Tanya Tucker knocked down all kinds of doors for women in country music, earning her a spot at No. 18 on the list of country music's most powerful women of all time.

Long before LeAnn Rimes hit the scene, Tucker was one of country music's first successful younger female singers. The Texas native scored her debut hit in 1972 with "Delta Dawn," which reached No. 6 on Billboard's Hot Country Song chart when she was just 13 years old.

Tucker grew up in the spotlight, scoring many more country hits across the '70s including No. 1 hits with "Would You Lay With Me (In a Field of Stone)," "Lizzie and the Rainman," "San Antonio Stroll" and more.

In 1978 Tucker raised some eyebrows when she rocked up her look and sound for an album titled TNT, but it still proved successful, scoring hits with "Texas (When I Die)" and "I'm the Singer You're the Song." But by the early '80s the young star had entered a period of drinking and drug use that contributed to a career downturn, as well as adverse publicity over a series of relationships with stars including Glen Campbell. They made headlines with their tempestuous romance, which ended in 1981 in a blaze of lurid PR.

Tucker began to recover her popularity by 1986, when she scored a No. 1 hit with "Just Another Love." She became one of the very few child stars to build a successful adult career, scoring another run of hits that included "Love Me Like You Used To," "Strong Enough to Bend," "Two Sparrows in a Hurricane" and more from 1987 until 1997, when she scored her most recent Top 10 hit with "Little Things."

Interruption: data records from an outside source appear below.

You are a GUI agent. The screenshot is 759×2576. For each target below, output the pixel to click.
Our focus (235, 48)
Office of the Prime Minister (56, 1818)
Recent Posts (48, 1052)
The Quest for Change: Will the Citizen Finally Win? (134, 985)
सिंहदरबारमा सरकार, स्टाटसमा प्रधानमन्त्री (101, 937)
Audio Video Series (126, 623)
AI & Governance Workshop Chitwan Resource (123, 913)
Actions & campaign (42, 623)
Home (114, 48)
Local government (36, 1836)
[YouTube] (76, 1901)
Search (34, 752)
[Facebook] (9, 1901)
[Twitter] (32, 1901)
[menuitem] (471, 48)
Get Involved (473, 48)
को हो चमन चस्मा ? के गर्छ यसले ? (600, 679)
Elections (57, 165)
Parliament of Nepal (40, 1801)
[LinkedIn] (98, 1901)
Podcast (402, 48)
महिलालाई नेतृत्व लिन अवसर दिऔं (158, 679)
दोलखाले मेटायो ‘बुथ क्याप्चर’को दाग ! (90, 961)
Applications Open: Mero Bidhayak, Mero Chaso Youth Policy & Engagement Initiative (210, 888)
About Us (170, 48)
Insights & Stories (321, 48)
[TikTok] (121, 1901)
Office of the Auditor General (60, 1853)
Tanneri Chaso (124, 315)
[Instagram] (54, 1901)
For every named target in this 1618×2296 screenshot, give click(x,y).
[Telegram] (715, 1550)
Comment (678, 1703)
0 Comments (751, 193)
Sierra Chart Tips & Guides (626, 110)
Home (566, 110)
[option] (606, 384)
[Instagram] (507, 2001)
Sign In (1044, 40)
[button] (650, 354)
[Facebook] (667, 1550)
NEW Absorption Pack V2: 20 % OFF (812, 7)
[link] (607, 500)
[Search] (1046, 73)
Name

Tucker's outlaw image and fighting spirit, along with her spirited, gravelly vocals, helped open doors for not only younger stars like Rimes, but grittier females including Gretchen Wilson, who name-checked her in "Redneck Woman" and invited her to take part in the video. And with Wilson's subsequent influence on younger stars including Miranda Lambert, it's easy to argue that the downline of Tucker's true influence is really just starting to be appreciated, easily securing her spot as one of country music's most powerful women.